Assignment: Check each line of the material below for the string "scrollbar", then report how many lines have it, and nothing else.

The data:
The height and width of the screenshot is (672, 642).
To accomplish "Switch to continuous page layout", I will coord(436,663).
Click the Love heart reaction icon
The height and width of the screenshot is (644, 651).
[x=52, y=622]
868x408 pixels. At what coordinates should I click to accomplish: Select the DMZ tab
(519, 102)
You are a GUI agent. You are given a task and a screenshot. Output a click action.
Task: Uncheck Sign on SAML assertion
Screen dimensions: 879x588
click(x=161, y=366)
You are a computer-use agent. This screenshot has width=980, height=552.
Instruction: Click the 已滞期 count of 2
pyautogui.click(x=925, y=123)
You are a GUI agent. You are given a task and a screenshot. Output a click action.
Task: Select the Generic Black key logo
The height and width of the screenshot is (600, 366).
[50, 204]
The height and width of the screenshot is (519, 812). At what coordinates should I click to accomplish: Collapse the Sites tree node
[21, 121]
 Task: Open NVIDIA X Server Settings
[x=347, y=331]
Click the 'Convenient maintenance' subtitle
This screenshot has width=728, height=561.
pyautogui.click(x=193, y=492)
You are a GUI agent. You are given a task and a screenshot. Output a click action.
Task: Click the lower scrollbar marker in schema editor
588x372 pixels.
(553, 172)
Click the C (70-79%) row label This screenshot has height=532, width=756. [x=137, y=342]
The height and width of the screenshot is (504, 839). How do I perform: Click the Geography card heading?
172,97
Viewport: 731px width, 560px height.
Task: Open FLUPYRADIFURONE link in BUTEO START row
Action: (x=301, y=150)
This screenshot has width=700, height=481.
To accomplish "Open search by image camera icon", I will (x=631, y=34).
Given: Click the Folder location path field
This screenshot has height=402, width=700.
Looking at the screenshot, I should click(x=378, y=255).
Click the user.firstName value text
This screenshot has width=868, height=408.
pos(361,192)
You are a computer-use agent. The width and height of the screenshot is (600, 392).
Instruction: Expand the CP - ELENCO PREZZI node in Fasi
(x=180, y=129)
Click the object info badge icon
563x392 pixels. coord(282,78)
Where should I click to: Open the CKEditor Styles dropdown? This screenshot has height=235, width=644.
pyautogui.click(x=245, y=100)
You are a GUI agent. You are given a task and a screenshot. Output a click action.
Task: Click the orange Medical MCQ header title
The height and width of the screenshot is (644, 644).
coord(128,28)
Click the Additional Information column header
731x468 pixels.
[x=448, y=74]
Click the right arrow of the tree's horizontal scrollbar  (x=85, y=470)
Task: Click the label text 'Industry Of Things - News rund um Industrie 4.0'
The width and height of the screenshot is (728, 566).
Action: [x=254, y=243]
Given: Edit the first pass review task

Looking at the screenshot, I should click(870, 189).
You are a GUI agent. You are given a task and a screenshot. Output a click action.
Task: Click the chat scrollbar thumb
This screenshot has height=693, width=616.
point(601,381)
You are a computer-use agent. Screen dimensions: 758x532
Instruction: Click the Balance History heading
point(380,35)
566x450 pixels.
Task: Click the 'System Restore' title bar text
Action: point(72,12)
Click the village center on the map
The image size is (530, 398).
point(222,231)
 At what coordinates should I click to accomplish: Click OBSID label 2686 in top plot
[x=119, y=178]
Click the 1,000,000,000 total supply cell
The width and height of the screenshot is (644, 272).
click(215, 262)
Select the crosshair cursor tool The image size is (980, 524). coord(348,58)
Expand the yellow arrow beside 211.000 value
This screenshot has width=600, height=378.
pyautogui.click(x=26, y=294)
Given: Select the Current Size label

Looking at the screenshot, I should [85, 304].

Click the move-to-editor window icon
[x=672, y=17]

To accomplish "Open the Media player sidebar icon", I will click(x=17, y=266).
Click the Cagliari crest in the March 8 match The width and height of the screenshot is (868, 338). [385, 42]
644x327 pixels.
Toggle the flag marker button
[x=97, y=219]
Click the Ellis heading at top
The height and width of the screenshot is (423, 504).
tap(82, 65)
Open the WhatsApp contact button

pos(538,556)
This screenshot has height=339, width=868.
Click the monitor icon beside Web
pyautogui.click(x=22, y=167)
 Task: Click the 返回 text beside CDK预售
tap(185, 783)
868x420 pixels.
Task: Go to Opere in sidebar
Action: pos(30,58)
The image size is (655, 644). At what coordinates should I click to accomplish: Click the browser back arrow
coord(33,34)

The answer: 3